Seventh-day Adventists Believe (2nd edition 20...
Seventh-day Adventists Believe (2nd edition 2005), official publication explaining the fundamental beliefs of the Seventh-day Adventist church. (Photo credit: Wikipedia)

For me, that Saturday Sabbath is something that’s drawn me in to the Adventist religion ever since I started attending its churches nearly 23 years ago.  It just makes sense to me, in terms of the day that was set aside for rest and what is the seventh day on the calendar.

I’ve had a pretty good Sabbath routine going in my spiritual life in those 23 years spent attending Adventist churches — being able to put aside any work as it turns dark on a Friday evening and even dozing off early in wonderful relaxation, getting ready for church and heading out the door to worship on a Saturday morning — or spending time studying and worshiping at home — napping on a Saturday afternoon, enjoying some time for fellowship.
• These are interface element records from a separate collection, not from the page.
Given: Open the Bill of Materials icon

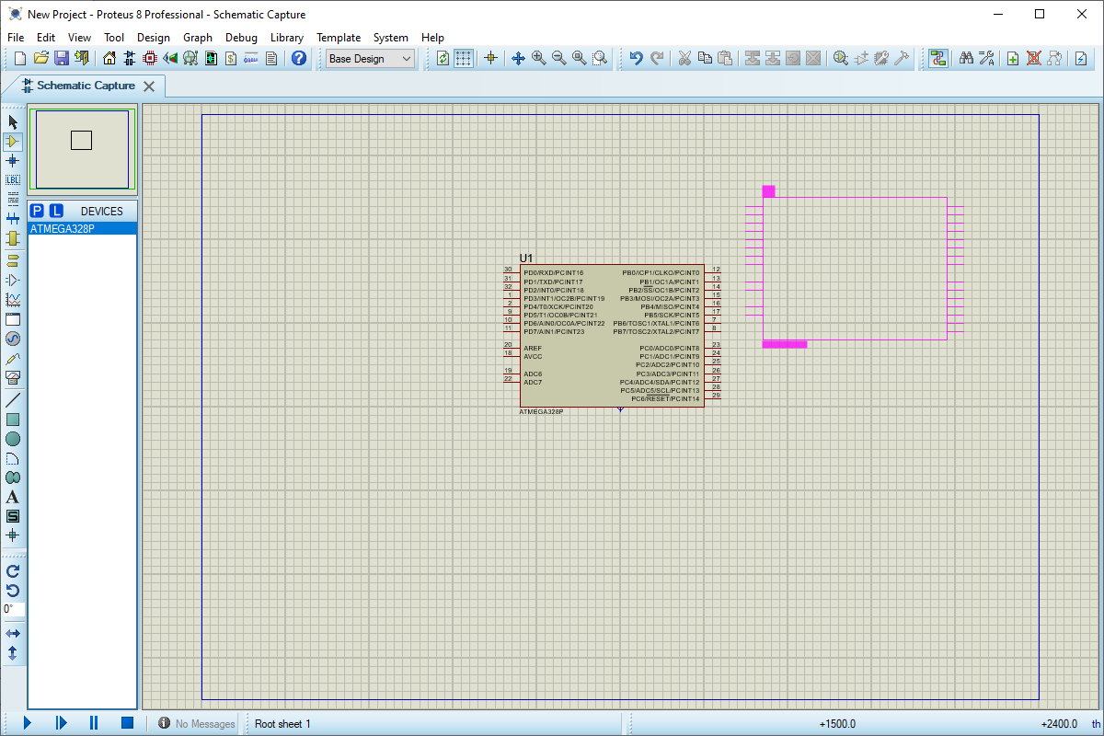Looking at the screenshot, I should [231, 58].
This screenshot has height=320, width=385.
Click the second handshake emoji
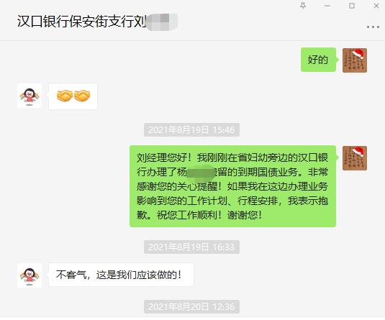[x=82, y=96]
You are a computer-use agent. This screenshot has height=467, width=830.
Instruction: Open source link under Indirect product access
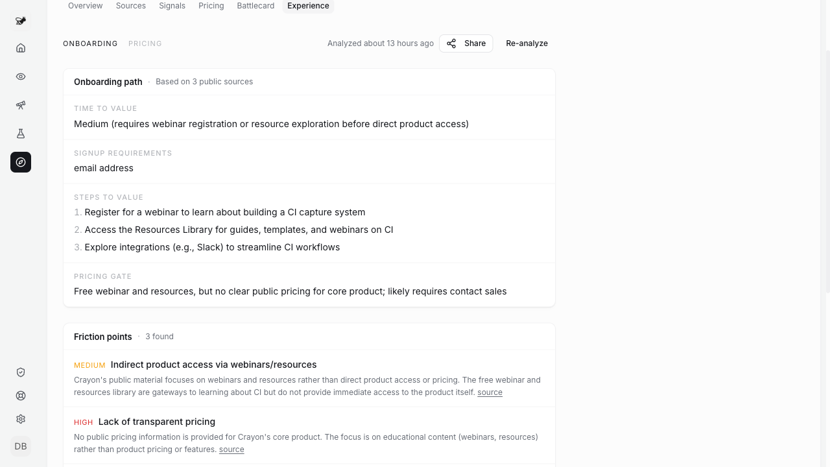click(490, 392)
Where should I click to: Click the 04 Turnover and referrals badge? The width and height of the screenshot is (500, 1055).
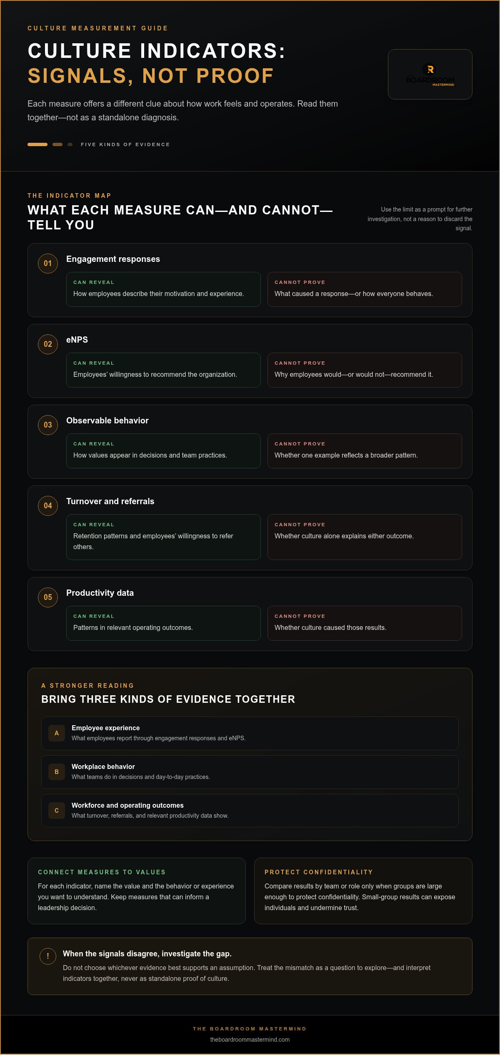click(48, 506)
In all those years, about the only times that I’ve had to do any work — aside from that involving church duties — on my Sabbath days have been those days about 3-4 months apart when I’d be carrying a pager while on-call at my full-time job.  I could live with those occasional breaks in my Sabbath-keeping routine, and from mid-September of 2006 and on through the next five years, I didn’t even have to deal with an on-call routine.

That felt good.  I love these Sabbath days — days that I can spend with family and friends, focusing on the words that can recharge me.

But as the weeks and months of unemployment have gone by, and as finances and a family’s security become threatened by little to no response to job search efforts, I’ve found myself going back and forth in my mind and in my heart about looking for work that would have a dramatic impact on my Sabbath beliefs and routines.

For example, there’s been this internal and external struggle going on for a while now with the thought of going around to dealerships offering paid training to become a car salesman.  If I put my mind to it, I believe I could do the job.  But then there’s the sticky issue of the best days to sell cars falling on Saturdays.

I’m still very serious about trying to start something of my own to make money.  Those wheels are in motion.  The only thing is that it would take some time before that becomes a good enough money-making alternative to keep us afloat financially.  It would take what amounts to a miracle to have it take off that fast.

In other words, it would take a miracle to keep my beloved Saturday Sabbath-keeping routine from being threatened.  That’s a thought that tears at me.

Yet, here I am — faced with hard choices, praying for a miracle during this long Labor Day weekend.  Even if that miracle doesn’t happen on the timeline that I want, even if I do have to “resort” to being a car salesman and working on Saturdays and trying to “carve out” a day of rest at another time, I’d bust my hump to get back into that preferred routine by making my own “work-at-home” idea as big as it can possibly be, as soon as possible.  That’s the best hope I have at this point.

I believe in miracles.  Here it is, as I write this on a Saturday, and I believe that “this is the day.”  I’m praying to be able to keep it that way.